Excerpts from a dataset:
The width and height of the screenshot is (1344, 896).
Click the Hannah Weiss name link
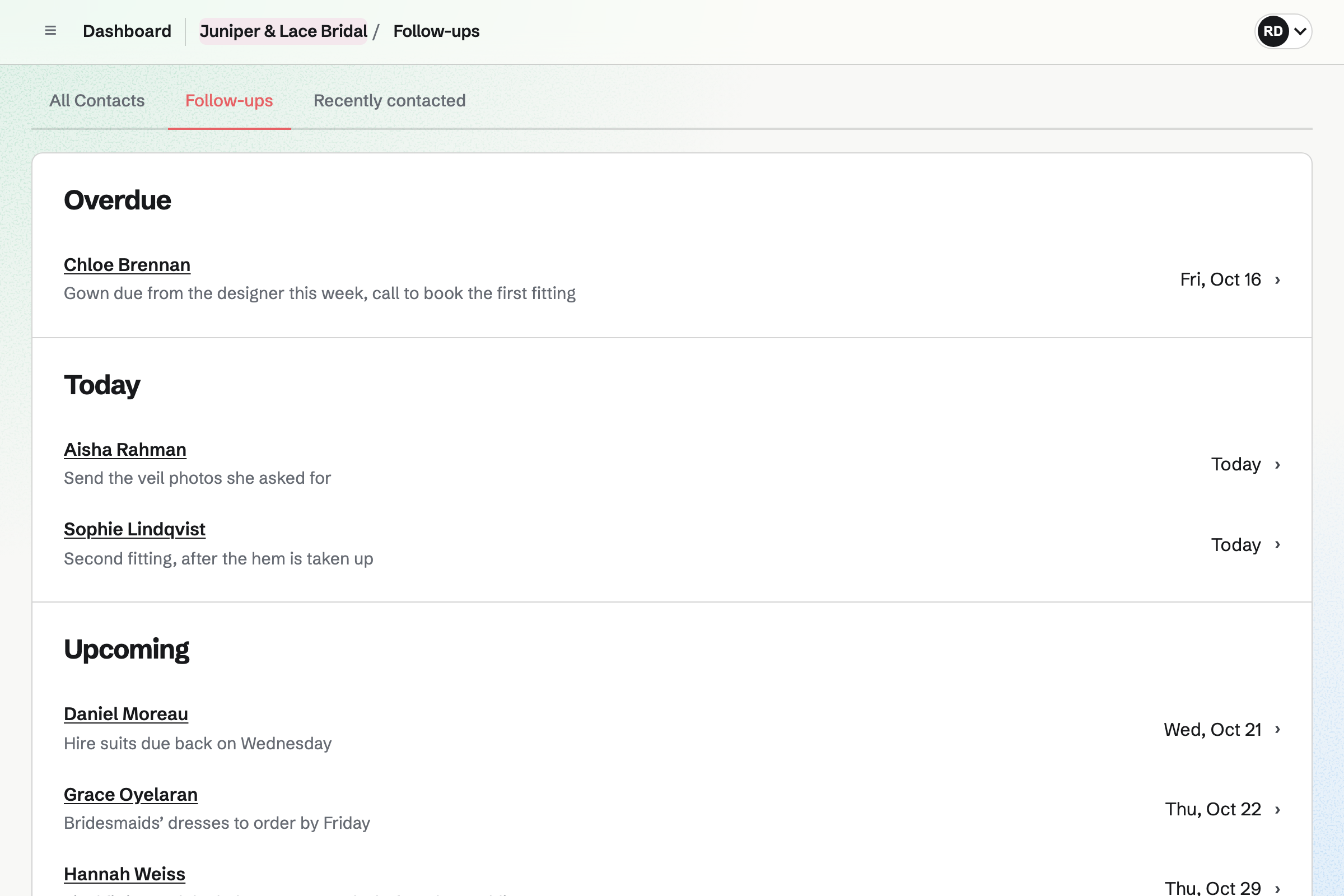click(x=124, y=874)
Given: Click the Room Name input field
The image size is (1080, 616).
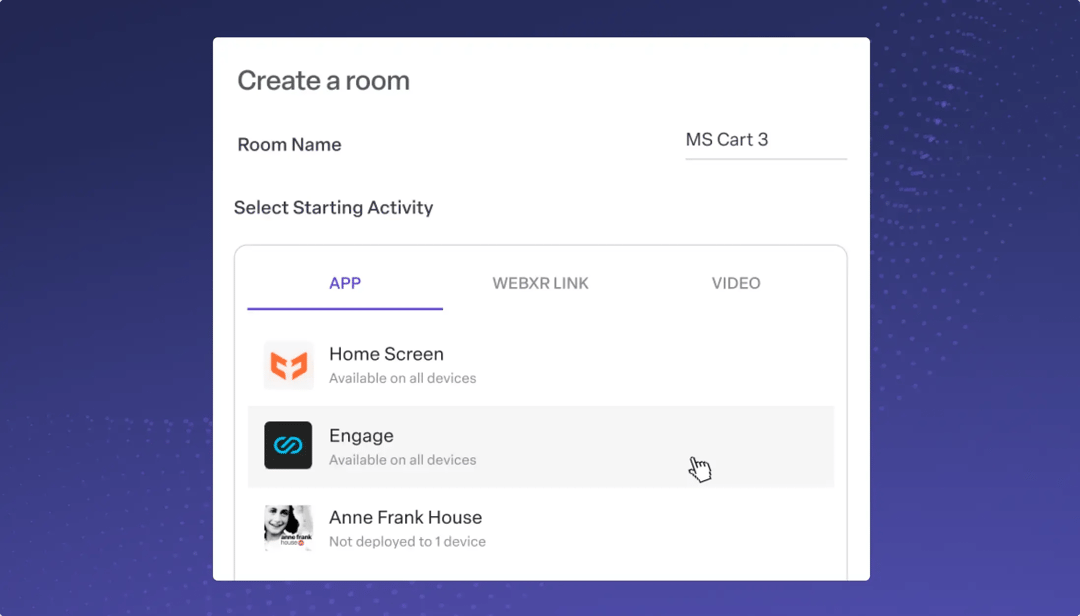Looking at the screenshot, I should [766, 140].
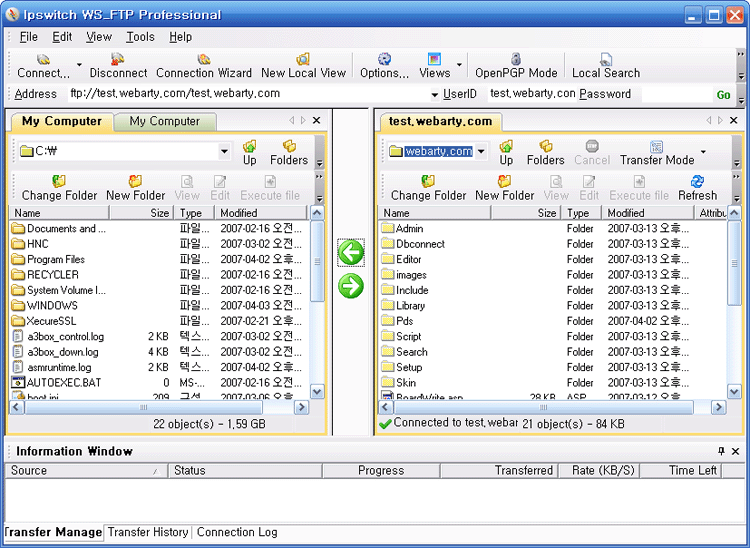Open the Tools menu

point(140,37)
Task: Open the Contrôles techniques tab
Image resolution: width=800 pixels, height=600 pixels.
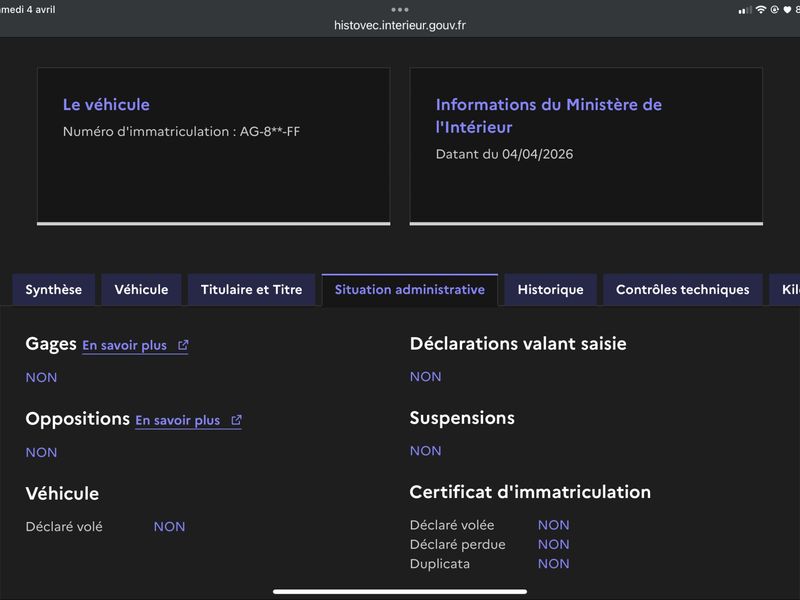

Problem details: Your answer must be an exact transcription of the records above, minus the pictures.

Exercise output:
The width and height of the screenshot is (1344, 896).
Click the Hannah Weiss name link
click(x=124, y=874)
Given: Click the Room Name input field
The image size is (1080, 616).
Looking at the screenshot, I should [766, 140].
Open the Tools menu

point(140,37)
Task: Open the Contrôles techniques tab
Image resolution: width=800 pixels, height=600 pixels.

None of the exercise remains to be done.